DAICON IV is nothing less than a triumph of animation, and to consider its alleged production largely in a garage owned by one of the twelve-strong team is astounding. Rarely has anime from the 1980s looked so energy filled-our heroine storms through explosions, takes to the skies, and never once does it feel tired, or laid-back. If this was intended to get the crowds excited for the convention, then it succeeds with flying colours. In fact, even with the cuts to random vignettes involving monsters, characters and spaceships, there's not a wasted second anywhere in this film. Whilst I've already spoken about the explosion sequence and the final crowd shot, there's a few more sequences I want to talk about.
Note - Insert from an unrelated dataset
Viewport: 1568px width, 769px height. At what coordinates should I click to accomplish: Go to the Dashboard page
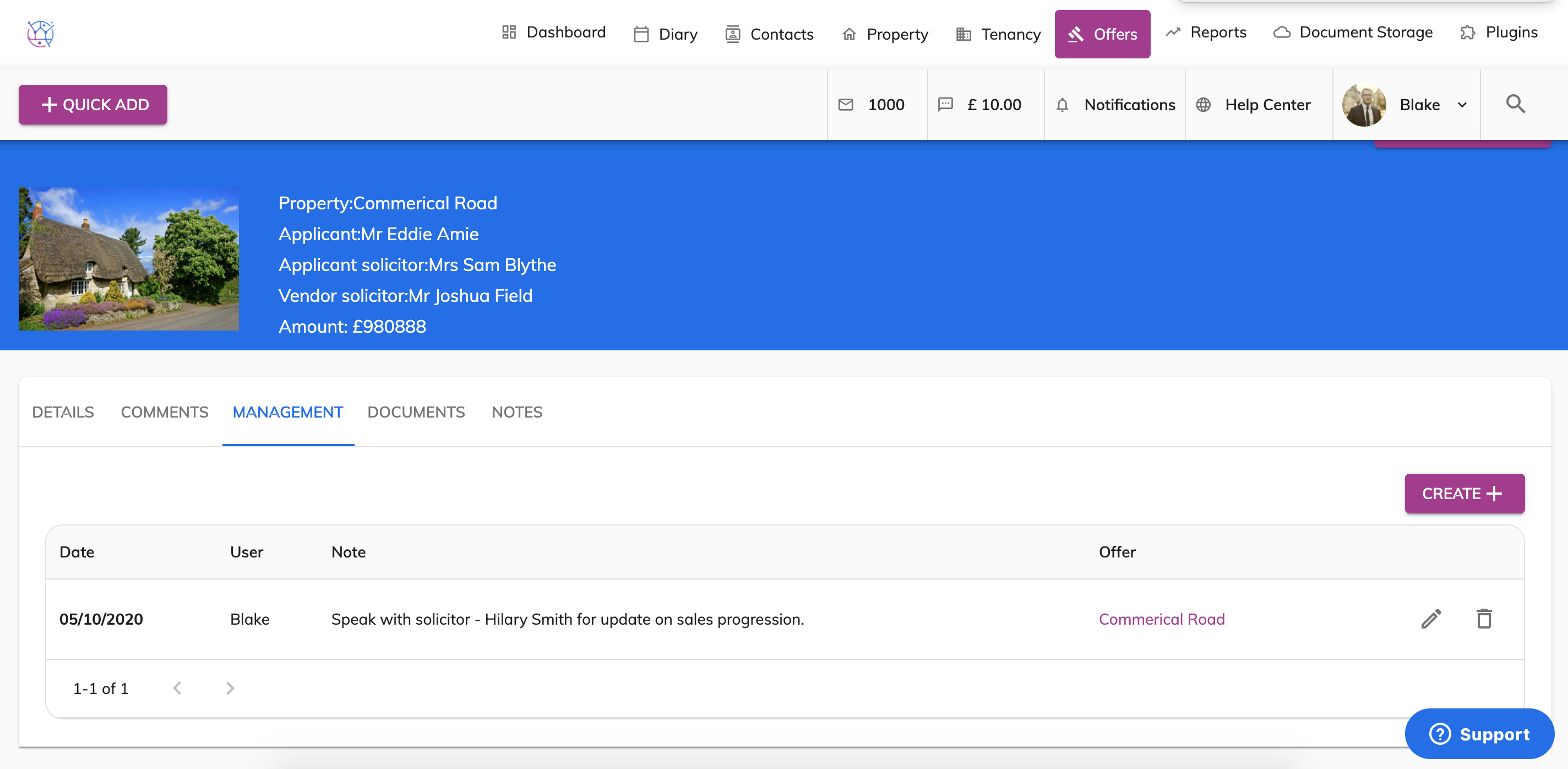[x=553, y=33]
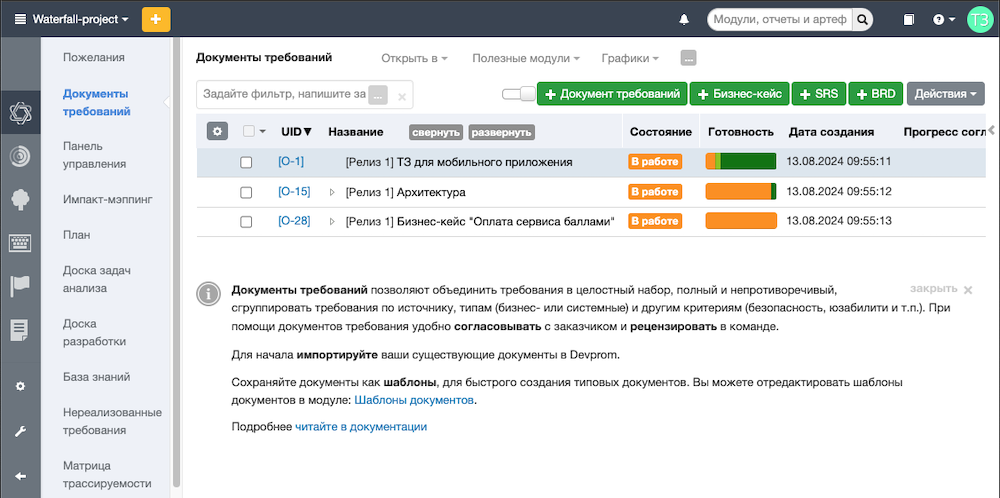1000x498 pixels.
Task: Click the search magnifier icon
Action: click(861, 19)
Firstly, the planets and the logo-though this sequence is less than 20 seconds long, it's arguably the most cutting edge shot of the lot, with a computer used to create the models upon which the animation is based-it's a truly stunning final flourish. It's hardly surprising that this shot, along with many others, is paid homage to in the OP for Densha Otoko, (an anime retelling a famous 2chan thread about an otaku rescuing a woman on a train and his clumsy romance with her). Another superbly realized sequence is the coffee shop fight-the mecha move fluidly around the fighter planes, the explosions bloom spectacularly, and all this whilst people drink their coffee.  Even the asides are perfect little sequences in which one or two actions may happen, but the comic timing for each is superb.
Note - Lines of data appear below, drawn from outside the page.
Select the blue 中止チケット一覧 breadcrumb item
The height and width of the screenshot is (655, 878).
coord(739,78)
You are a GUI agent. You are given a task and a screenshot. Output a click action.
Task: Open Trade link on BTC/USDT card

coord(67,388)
Even thirty two years on, DAICON IV is an astonishing work. Fluid and fast moving, with animation that rivals animation departments even today, it represents not only a snapshot of a period at which anime was about to change drastically (heck, I regard myself as a huge anime fan, and I barely recognised  one-tenth of the characters in the crowd shots), but, at parts, an otaku creation myth. Its creation is mythologised, its impact is mythologised, and its final minute, with the world reborn, filled with greenery, and full of characters brought together from across multiple mediums, sure feels like one. This, after all, is where GAINAX are born-without DAICON, simply put, there is no Evangelion, no Gunbuster, no FLCL, no Gurren Lagaan. Its impact upon those shows, and everything GAINAX have ever produced is here, from the fanservice, the giant robots, the kinetic fights, and above all, the action of many of their shows, to the very message DAICON brings across-of never giving up, of fighting against the odds, of renewal and rebirth. It’s DAICON’s spirit that arguably exists in every GAINAX show. But DAICON is so much more than that.
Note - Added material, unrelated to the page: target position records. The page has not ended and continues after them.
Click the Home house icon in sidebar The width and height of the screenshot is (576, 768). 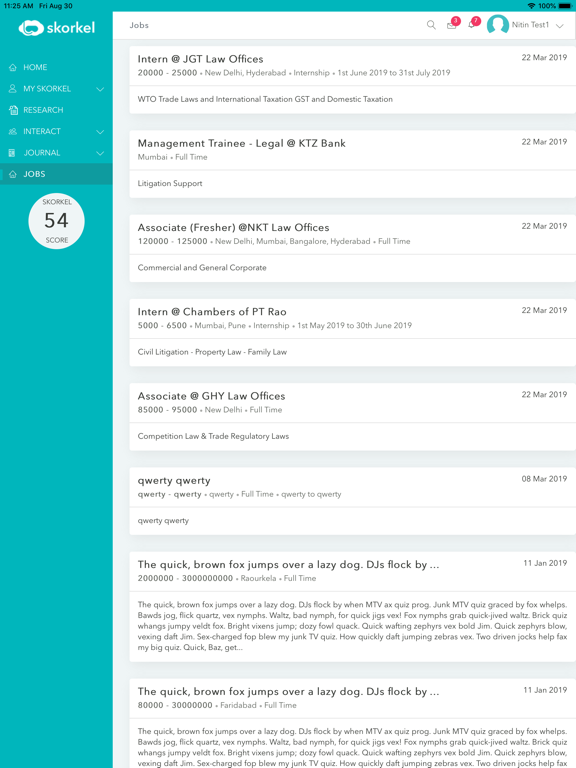click(13, 68)
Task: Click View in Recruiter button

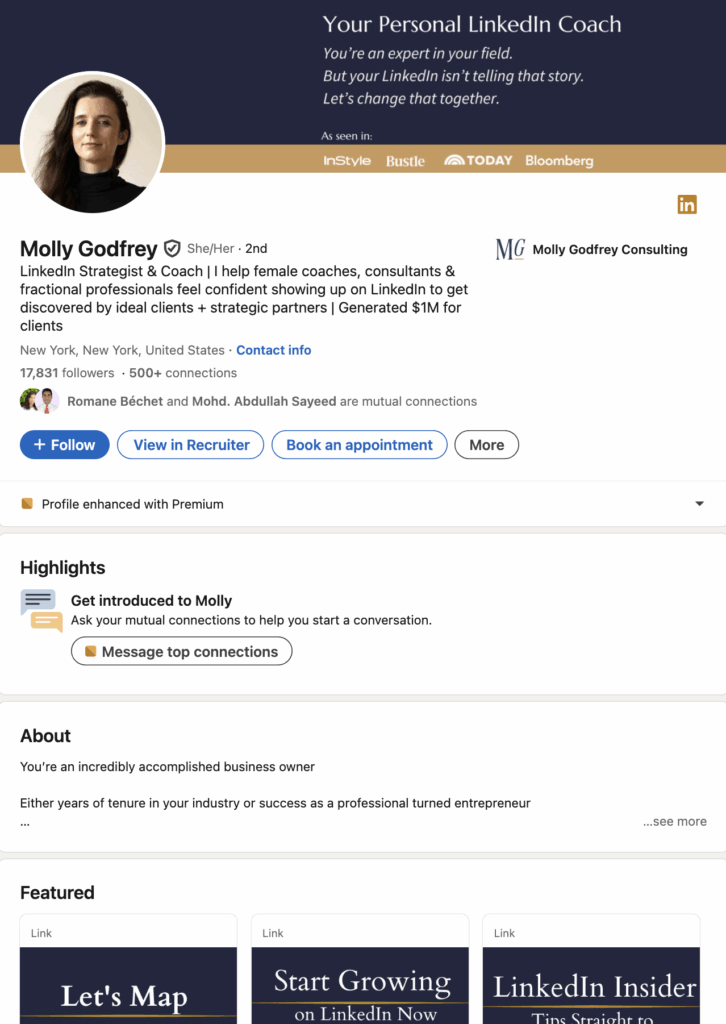Action: coord(191,445)
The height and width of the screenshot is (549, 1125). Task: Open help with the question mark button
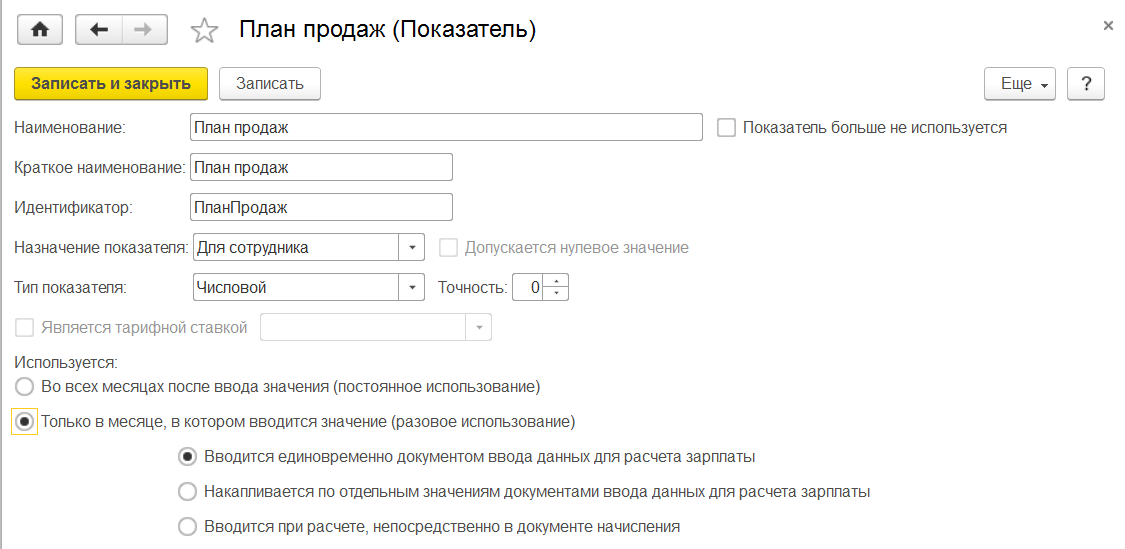[x=1085, y=84]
It’s, simply put, a homage to those two thousand people who watched it on that August day, and to anyone who has watched it since. “This is who we are” it says. “This is what you and I, dear watchers, hold dear. This is our passion.” And, truly put, there’s few homages to what it means to be a fan of anime and manga, science-fiction and other “geeky” past-times more heartfelt than DAICON IV.

It's truly something every anime fan needs to experience at least once.